This week we’ve received two big bits of economic news: CPI inflation fell to just 0.3% in January, while earnings growth remained roughly steady at 1.7% in the three months to December. This means that we are likely to see a fourth consecutive month of real earnings growth in January, although we are still a long way from the pre-crisis normal.
What does the chart show?
The blue line represents the percentage change in the 3 month average weekly earnings (excluding bonuses) compared to the same 3 months the previous year. The red line shows the percentage change in the CPI measure of inflation, also averaged over 3 months and compared to the same 3 month period in the previous year.
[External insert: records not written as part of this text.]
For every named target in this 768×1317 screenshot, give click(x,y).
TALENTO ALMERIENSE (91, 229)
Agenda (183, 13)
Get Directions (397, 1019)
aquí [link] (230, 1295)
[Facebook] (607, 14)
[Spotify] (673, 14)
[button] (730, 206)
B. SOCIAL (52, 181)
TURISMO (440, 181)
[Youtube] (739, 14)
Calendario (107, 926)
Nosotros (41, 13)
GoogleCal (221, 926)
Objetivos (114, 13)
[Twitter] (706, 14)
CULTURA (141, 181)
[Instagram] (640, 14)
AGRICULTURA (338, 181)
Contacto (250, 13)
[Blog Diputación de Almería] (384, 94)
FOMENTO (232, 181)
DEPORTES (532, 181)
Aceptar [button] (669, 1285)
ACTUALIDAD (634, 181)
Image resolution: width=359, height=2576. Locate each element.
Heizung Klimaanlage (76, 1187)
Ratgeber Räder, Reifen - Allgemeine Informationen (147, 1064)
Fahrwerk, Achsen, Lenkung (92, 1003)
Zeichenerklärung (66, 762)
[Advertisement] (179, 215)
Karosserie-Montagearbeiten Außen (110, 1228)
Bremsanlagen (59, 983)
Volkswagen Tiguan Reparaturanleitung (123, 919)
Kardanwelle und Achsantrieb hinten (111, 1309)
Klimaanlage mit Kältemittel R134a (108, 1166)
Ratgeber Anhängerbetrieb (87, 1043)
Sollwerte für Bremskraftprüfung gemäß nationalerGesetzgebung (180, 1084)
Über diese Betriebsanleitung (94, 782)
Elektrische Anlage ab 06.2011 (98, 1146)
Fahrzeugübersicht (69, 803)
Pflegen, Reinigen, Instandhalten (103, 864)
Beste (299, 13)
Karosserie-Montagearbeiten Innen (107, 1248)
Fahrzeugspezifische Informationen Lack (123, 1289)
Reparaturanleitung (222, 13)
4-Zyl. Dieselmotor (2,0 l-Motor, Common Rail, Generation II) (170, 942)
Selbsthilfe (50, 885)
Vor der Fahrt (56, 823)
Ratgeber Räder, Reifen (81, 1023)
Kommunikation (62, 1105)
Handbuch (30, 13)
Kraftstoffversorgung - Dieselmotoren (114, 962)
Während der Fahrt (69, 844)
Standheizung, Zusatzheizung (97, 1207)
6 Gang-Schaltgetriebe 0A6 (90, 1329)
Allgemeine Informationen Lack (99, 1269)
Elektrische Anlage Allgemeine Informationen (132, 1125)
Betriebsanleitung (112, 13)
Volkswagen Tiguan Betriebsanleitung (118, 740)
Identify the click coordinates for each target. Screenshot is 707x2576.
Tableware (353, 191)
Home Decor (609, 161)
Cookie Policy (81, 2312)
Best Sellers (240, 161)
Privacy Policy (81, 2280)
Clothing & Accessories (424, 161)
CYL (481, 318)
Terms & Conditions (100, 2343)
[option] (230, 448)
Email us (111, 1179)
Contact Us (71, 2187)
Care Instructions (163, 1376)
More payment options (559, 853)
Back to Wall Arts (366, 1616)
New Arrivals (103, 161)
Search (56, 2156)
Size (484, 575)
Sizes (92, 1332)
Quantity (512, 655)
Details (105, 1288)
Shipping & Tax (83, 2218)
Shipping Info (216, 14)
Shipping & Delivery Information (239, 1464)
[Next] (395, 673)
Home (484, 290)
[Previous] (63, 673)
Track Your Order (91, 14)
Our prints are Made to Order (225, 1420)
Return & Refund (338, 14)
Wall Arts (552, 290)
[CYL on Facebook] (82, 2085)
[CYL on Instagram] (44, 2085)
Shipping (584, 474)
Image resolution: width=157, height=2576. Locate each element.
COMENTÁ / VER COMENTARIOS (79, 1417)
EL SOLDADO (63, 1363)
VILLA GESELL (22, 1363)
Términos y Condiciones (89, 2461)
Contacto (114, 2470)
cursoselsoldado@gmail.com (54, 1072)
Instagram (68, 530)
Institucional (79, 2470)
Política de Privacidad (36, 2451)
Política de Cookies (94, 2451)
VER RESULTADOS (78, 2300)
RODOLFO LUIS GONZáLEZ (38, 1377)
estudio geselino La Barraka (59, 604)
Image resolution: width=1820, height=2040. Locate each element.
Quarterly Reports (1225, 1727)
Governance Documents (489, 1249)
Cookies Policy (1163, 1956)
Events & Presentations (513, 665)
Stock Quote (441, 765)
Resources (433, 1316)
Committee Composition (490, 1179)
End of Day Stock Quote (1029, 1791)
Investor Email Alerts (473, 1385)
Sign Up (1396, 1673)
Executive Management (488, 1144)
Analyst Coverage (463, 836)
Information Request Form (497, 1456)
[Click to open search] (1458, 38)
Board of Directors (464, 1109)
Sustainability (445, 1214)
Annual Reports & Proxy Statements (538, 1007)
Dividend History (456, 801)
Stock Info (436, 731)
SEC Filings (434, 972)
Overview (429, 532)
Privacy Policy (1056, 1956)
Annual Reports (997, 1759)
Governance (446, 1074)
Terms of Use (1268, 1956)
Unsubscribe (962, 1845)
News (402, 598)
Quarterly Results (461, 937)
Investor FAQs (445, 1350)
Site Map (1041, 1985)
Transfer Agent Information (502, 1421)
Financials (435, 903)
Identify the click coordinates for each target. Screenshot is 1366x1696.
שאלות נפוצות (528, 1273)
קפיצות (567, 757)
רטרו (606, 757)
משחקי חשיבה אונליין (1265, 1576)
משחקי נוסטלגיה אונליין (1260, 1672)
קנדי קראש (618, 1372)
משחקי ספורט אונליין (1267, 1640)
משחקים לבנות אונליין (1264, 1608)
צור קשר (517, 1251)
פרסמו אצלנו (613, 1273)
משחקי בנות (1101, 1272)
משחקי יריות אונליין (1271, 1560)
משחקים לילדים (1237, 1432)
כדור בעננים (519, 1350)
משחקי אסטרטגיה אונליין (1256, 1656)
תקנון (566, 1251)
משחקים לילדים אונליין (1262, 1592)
Why is the chart interesting?
The financial crisis prompted the biggest contraction in real wages for at least 150 years in the UK, but in the last few months we’ve started to see earnings growth overtake inflation for the first time since 2008. This is obviously very promising news, and although there is still a long way to go until real earnings regain their previous peak, as workers feel better off this will hopefully feed through into the rest of the economy. It is worth pointing out that this real earnings growth has been largely as a result of exceptionally low inflation, rather than particularly strong wage rises. The pre-crisis norm was roughly 4% annual wage growth, which dropped to 2% between 2009 and 2012, and then again to 1% after that. The recovery in earnings growth we’ve seen recently has been back to that 2009-12, rather than the pre-crisis, level. However, in the short term at least, most people won’t mind where the real pay rise comes from.